**Extracted text**

* * *

INSTALL.md

Install from Package Manager

1. Debian Grok .deb packages can be found here

2. Archlinux Grok Archlinux packages can be found here

3. Homebrew Grok can be installed using the grokj2k brew formula

Install from Release

Grok releases can be found here

Install from Source

Perform a recursive clone, as there are submodules

git clone --recursive https://github.com/GrokImageCompression/grok.git

Build

Grok uses cmake to configure builds across multiple platforms. It requires version 3.20 or higher.

Compilers

Supported compilers:

1. g++ : version 12 or higher (C++23 required)
2. clang : version 16 or higher (C++23 required)
3. MSVC : 2022 or higher
4. Binaryen for WebAssembly

g++

To ensure that g++ 12 is the default compiler after installation, execute:

$ sudo update-alternatives --install /usr/bin/gcc gcc /usr/bin/gcc-12 100 --slave /usr/bin/g++ g++ /usr/bin/g++-12

Clang

To ensure that clang-16 is the default compiler after installation, execute:

$ sudo update-alternatives --install /usr/bin/c++ c++ /usr/bin/clang++-16 60
$ sudo update-alternatives --config c++

The second line brings up a menu allowing a user to configure the default c++ compiler, which is what is used by cmake to configure the project compiler.

Binaryen

The Emscripten SDK can installed by following these instructions The SDK includes a helper script, emcmake, to configure cmake.

* * *

**Material**
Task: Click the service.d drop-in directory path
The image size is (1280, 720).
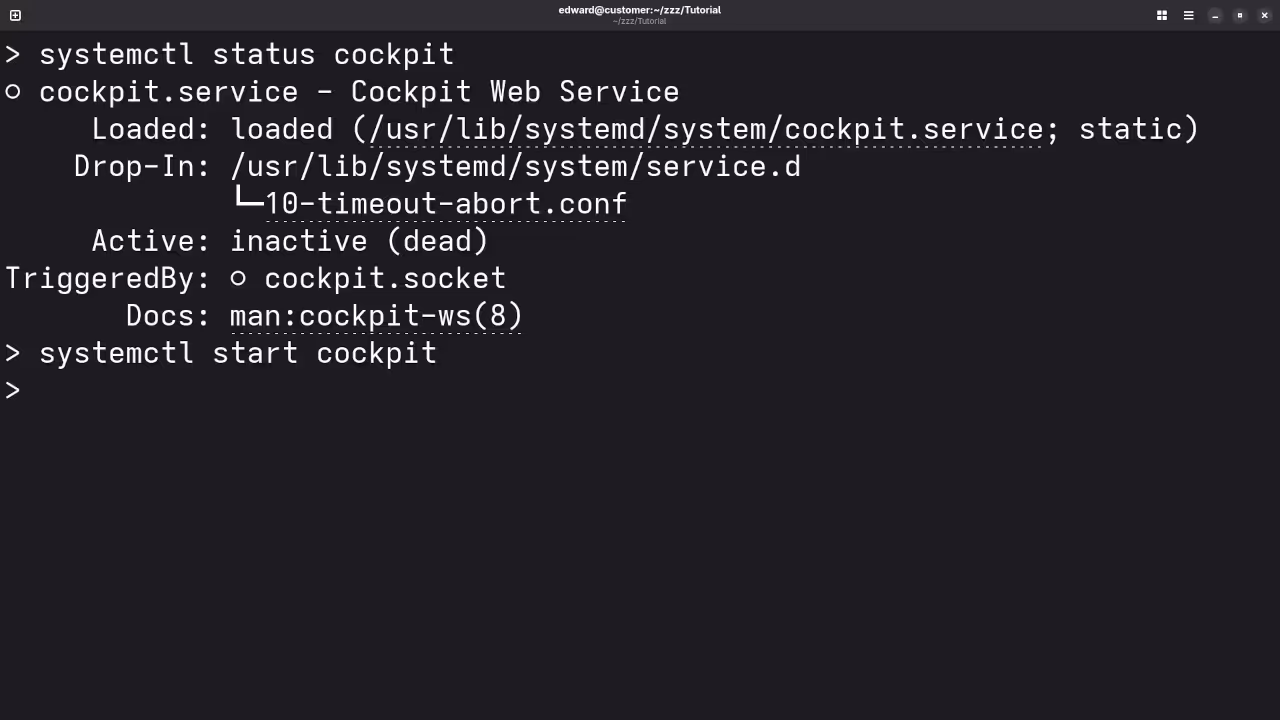Action: click(x=515, y=166)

* * *

**Directions**
a. Answer these questions using the Grok installation guide:
(i) What is the minimum cmake version that Grok requires?
(ii) Which brew formula installs Grok through Homebrew?
(iii) What is the name of the helper script in the Emscripten SDK that configures cmake?
b. Carry on writing the Grok installation guide from the point where it ends.
The material has no connection to the Grok installation guide.

**Replies**
a.
(i) Version 3.20 or higher.
(ii) The grokj2k formula.
(iii) emcmake.

b.
emcmake command:

$ emcmake cmake -DBUILD_SHARED_LIBS=OFF -DGRK_BUILD_CODEC=OFF -DGRK_BUILD_LIBPNG=OFF -DBUILD_TESTING=OFF -DGRK_BUILD_CORE_EXAMPLES=ON PATH/TO/SOURCE

Now the core example that decompresses from a buffer can be runs as follows:

$ node --experimental-wasm-threads bin/core_decompress_from_buf.js

Note: WebAssembly by default is sand-boxed and not allowed to access the file system, so only the core_decompress_from_buf example will run.

Configuration

To configure a build using the defaults:

   $ mkdir /PATH/TO/BUILD
   $ cd /PATH/TO/BUILD
   $ cmake /PATH/TO/SOURCE

The cmake GUI is recommended, in order to view all cmake options. On Linux distributions, cmake-gui will launch the cmake GUI. On headless systems, ccmake (an ncurses application) may be used to configure the build.

*NIX

Shared vs. Static

The BUILD_SHARED_LIBS cmake flag determines if the grk_compress and grk_decompress binaries are linked dynamically or statically.

A static build on most systems will still link dynamically to glibc. For a purely static build, the library can be built on Alpine Linux. Alpine uses musl libc, which can be linked to statically.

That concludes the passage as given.